Hoping to address the software developer skills crisis choking Australia's startup ecosystem, Learnable.com is giving away $10 million in credits to high school students to access its library of web development videos, ebooks, and access to its community of other students and subject matter experts. Spanning 10,000 students, the Melbourne startup hopes to reverse the engineering deficit and replicate the success of Aussie successes, Atlassian, 99designs, and We Are Hunted (recently acquired by Twitter).
The Learnable For Schools initiative will give 10,000 students three-years free access, worth $1,000 each, to the site's 4,162 video courses, covering a range of platforms, coding languages, and business topics; ebooks published by Sitepoint whose online forums originally spawned Learnable; and crowdsourced design marketplace 99designs.
Learnable.com co-founder Leni Mayo, who is also an angel investor and the co-founder of 99Designs, hopes that more local computer science graduates will cut Australia's growing dependence on imported technology talent. He said Aussie kids are missing out on the digital revolution, and the land down under risks falling off the economic map.
"Australia is near the bottom of the OECD in creating students interested Science, Technology, Engineering and Math4 (STEM)," Mayo said. "In Vietnam, computer science education begins in year four [and] in the UK coding is now a key component of the new school curriculum from primary school. If Australia wants to be globally competitive, it is vital we include programming in schools as early as possible."
Australia's computer science industry has a serious perception problem.
The island-continent's universities and technology industry have struggled to sell the benefits of a computer science degree, with most Antipodean high school students preferring to pursue more immediately prestigious professions such as law, medicine, or business. However, the education institutions only have themselves to blame as they have overlooked domestic students in order to lure lucrative foreign students, who can pay up to ten times more for their education.
This shortage is not only affecting the ability of local businesses and corporates to keep pace with the rapid evolution of technology but is also stifling the growth of the local startup ecosystem, where there is a serious shortage of tech co-founders (just attend any Startup Weekend event and you'll see).
In July, the Australian government's workforce and productivity agency warned the the poor supply of domestic ICT graduates had created an unhealthy reliance on the 457 skilled worker visa as the country's primary source of tech talent. Despite this, the government, pandering to the xenophobic vote, recently tightened the immigration rules, making it harder for local businesses to import foreign tech workers.

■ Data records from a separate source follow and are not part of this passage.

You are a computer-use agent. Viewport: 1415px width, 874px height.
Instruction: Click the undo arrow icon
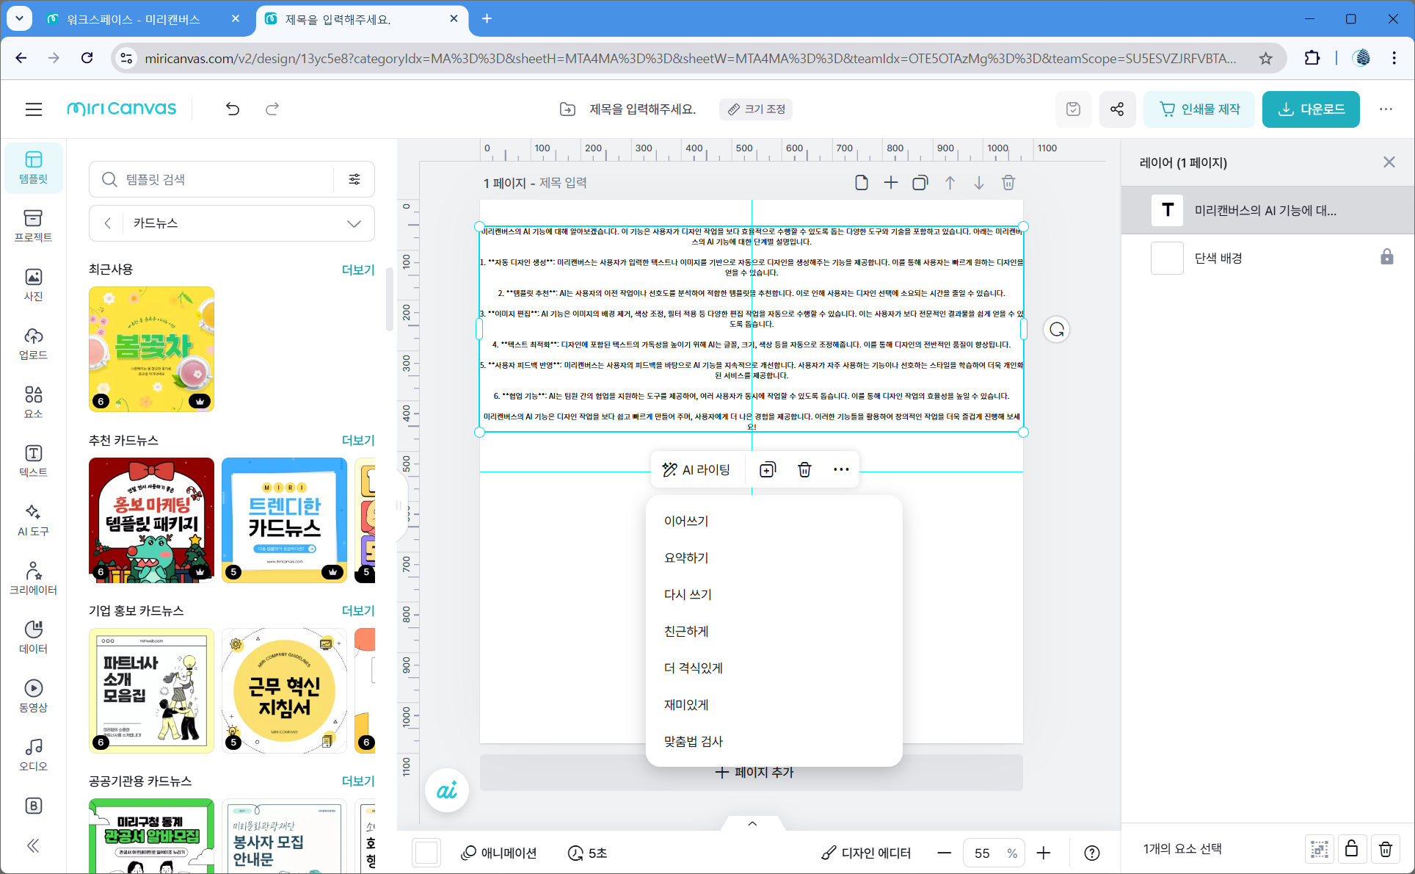[233, 109]
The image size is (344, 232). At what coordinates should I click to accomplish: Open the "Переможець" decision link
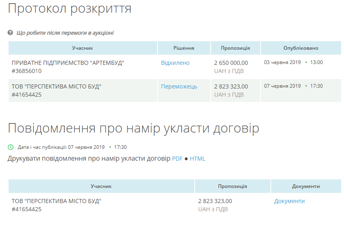click(x=179, y=86)
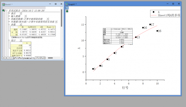Switch to FitPolynomial1 sheet tab
This screenshot has width=186, height=107.
coord(24,58)
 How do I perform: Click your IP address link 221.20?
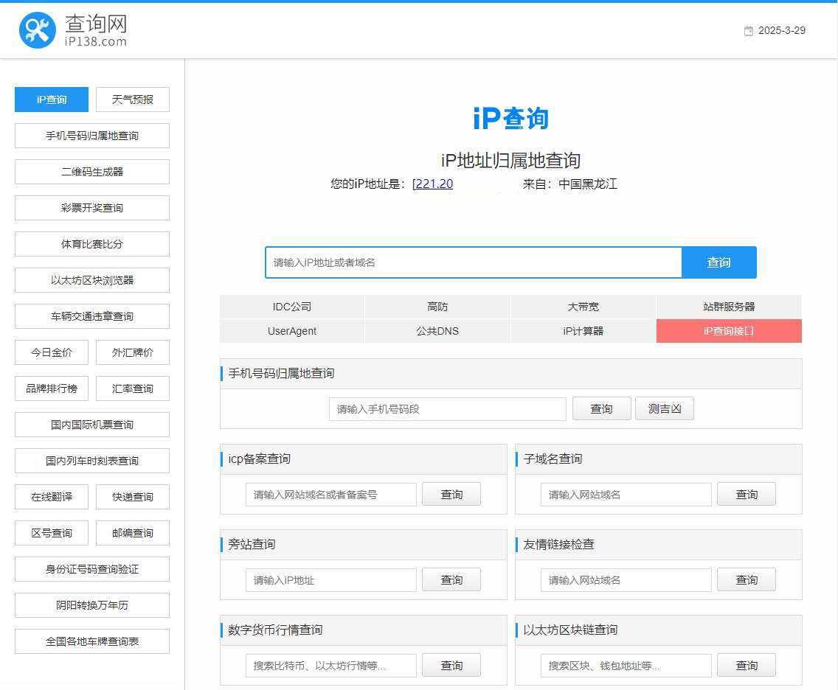pyautogui.click(x=432, y=184)
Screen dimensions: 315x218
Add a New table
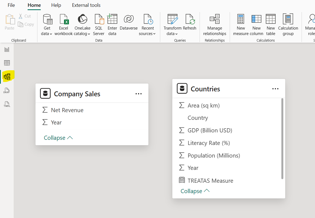(271, 25)
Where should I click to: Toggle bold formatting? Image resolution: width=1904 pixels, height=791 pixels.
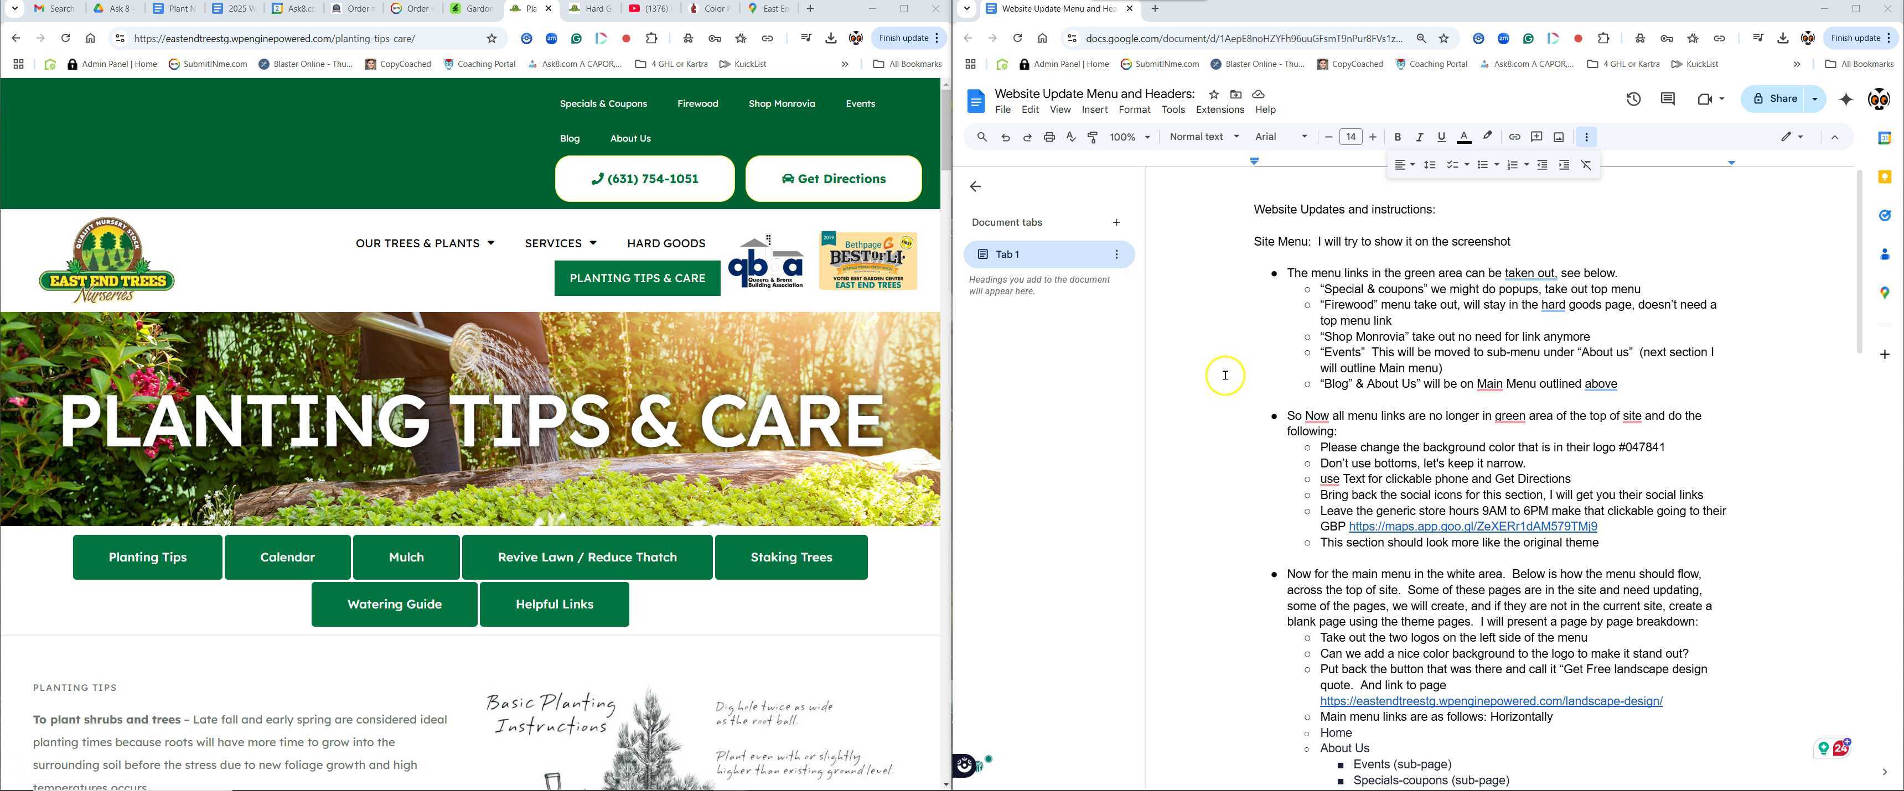[1397, 137]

The system is at breaking point.
The report said that between 2002 and 2009 the number of domestic higher education completions more than halved, to 4,497. Conversely, Australia's total ICT workforce is projected to grow by 33,200 workers, or 7.1 per cent, between 2012 and 2017.
The government agency recommended that this be addressed by improving the perceptions of ICT as a career choice, as well as promoting diversity in the workforce currently women occupy less than 20 per cent of positions in the majority of ICT occupations, almost half the rate compared to other industries.
Specifically, it said education stakeholders should pilot an online semester-long ICT module for secondary students that can be completed and assessed online.
The Learnable.com initiative could be the first step to solving the problem.